Even though the detection rate of C. parvum was lower than that for Eimeria spp. and BCV, C. parvum was found at a significantly higher rate in diarrheic calves than in normal feces, similar to BRV. There have been many reports emphasizing the effects of C. parvum infection in calf diarrhea in other countries [3–13,19]. Because there is no worldwide commercial vaccine for C. parvum, maintaining good herd sanitation and keeping sick calves away from non-diarrheic calves are important in preventing C. parvum infections.
Two bacteria (E. coli K99 and Salmonella spp.) were selected in this research. There was only one calf positive for E. coli K99 in this research. This result was consistent with that of other reports in Korea that no E. coli strain expressing K99 was detected in isolated samples from cattle farms . Salmonella spp. occurring calf diarrhea was not detected in this research. However, since Salmonella infection in other livestock and human have been reported in Korea [21–22], it is necessary to conduct ongoing monitoring of Salmonella infection in Korean beef calves.

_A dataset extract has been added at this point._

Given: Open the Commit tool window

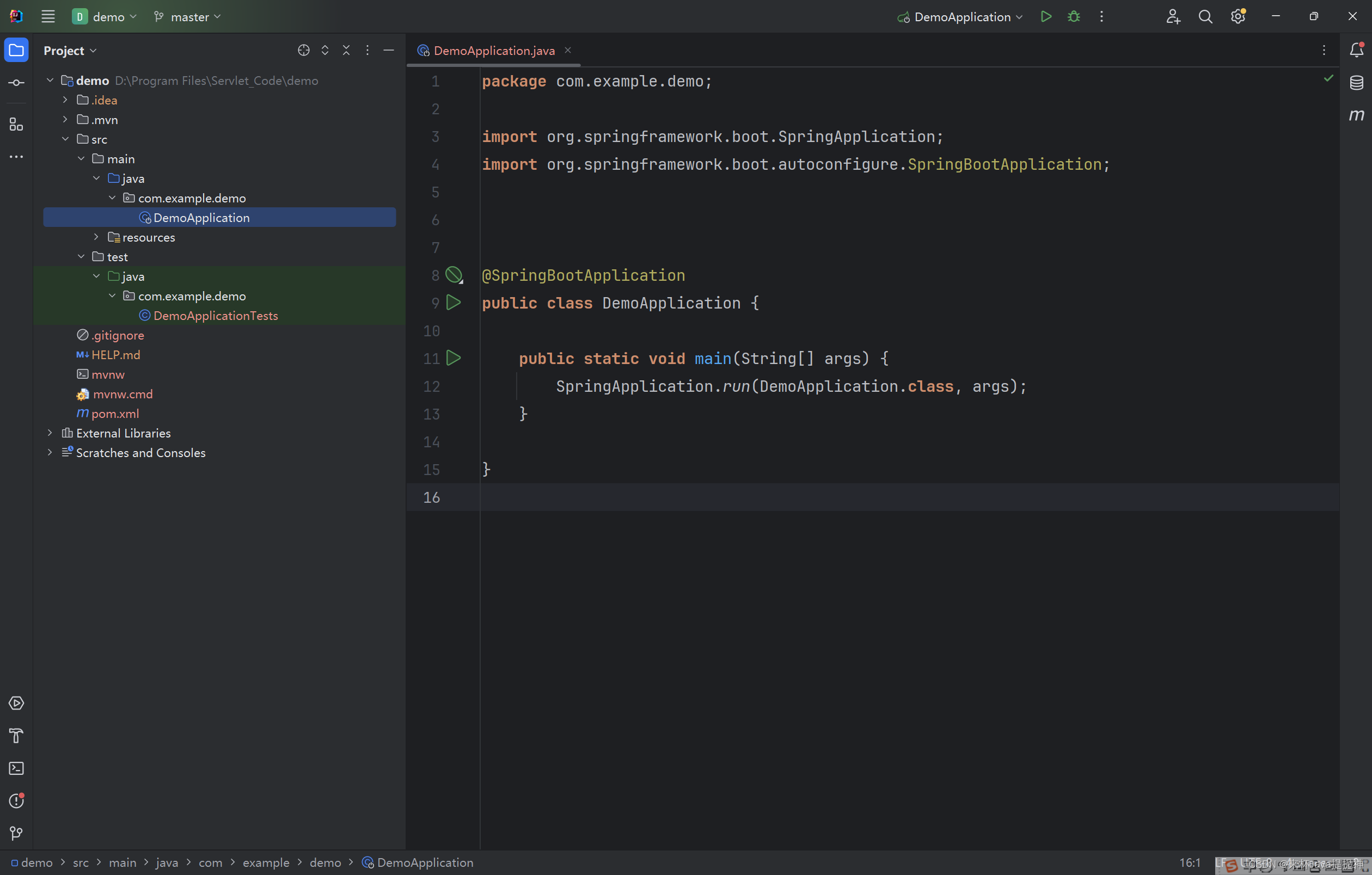Looking at the screenshot, I should 16,83.
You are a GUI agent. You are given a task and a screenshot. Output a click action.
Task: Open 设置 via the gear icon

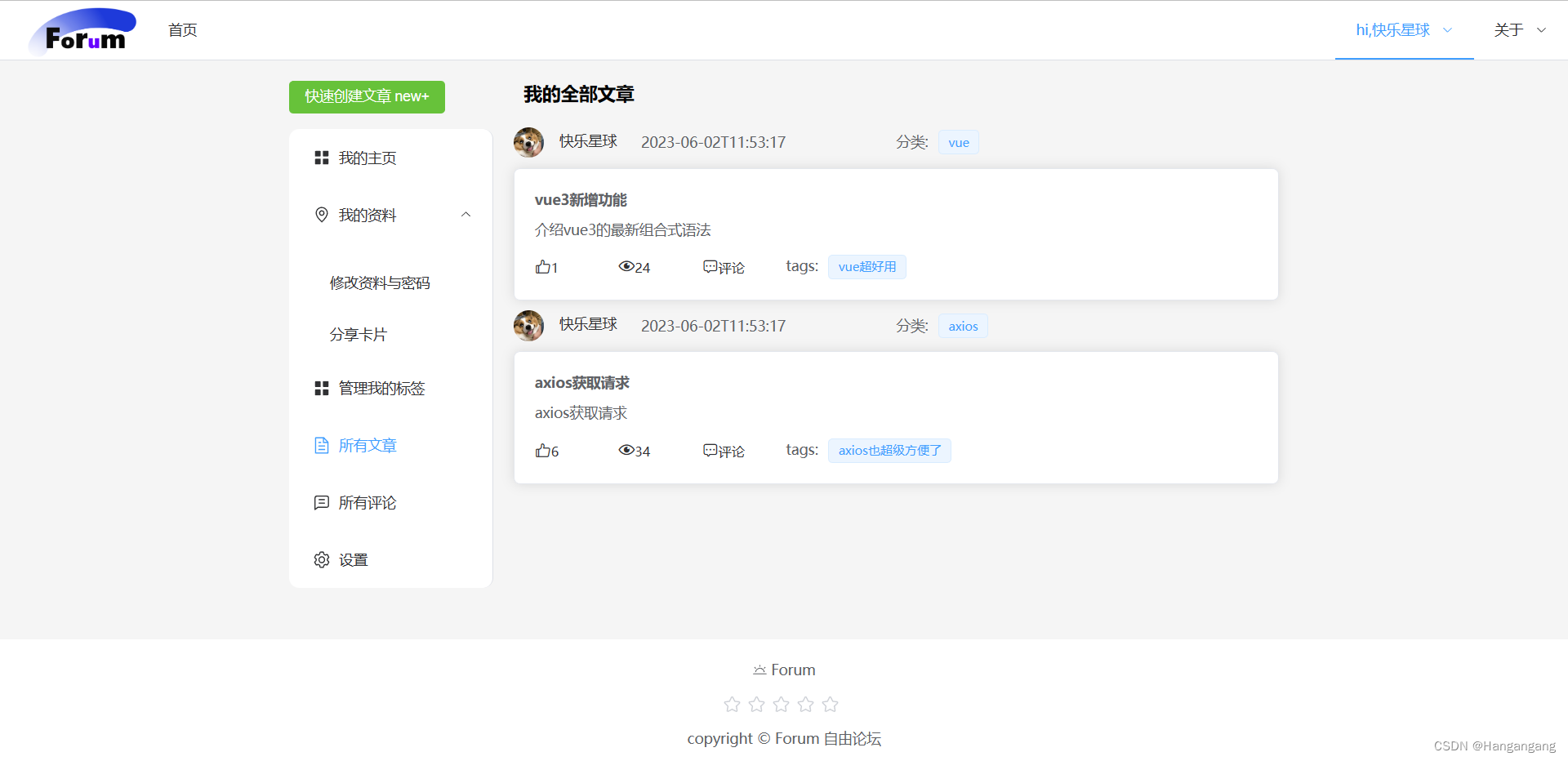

In this study, Eimeria spp. was the most detected pathogen of the 7 examined pathogens and this detection rate was similar to that in other reports from Korea . However, no significant difference was shown between non-diarrheic calves and diarrheic calves. Because Eimeria spp. was also detected frequently in the feces of non-diarrheic calves , this result was conceivable. The amount of oocyte secretion was not investigated in this research, but the amount of oocytes excretion of Eimeria spp. is known to be strongly correlated with diarrhea, and thus, further research should investigate the correlation between diarrhea in Korean native beef calves and the amount of Eimeria spp. excreted.
In comparing the age groups among calves to the pathogens detected, only Eimeria spp. showed a linear association to the age groups (Fig. 2). The prevalence of Eimeria infections in normal calves decreased as the age increased (p < 0.01, linear trend), while in diarrheic calves, the prevalence was stable even as the age increased (Table 4). According to this result, ongoing investigations of the amount of Eimeria spp. infection are important in predicting the pattern of calf diarrhea by Eimeria speices.
In conclusion, six of seven pathogens were detected in samples, but only C. parvum and bovine rotavirus were found at significantly higher rates in diarrheic feces than in non-diarrheic feces and Eimeria spp. showed a significant linear trend between the detection rate of the pathogen and the age groups.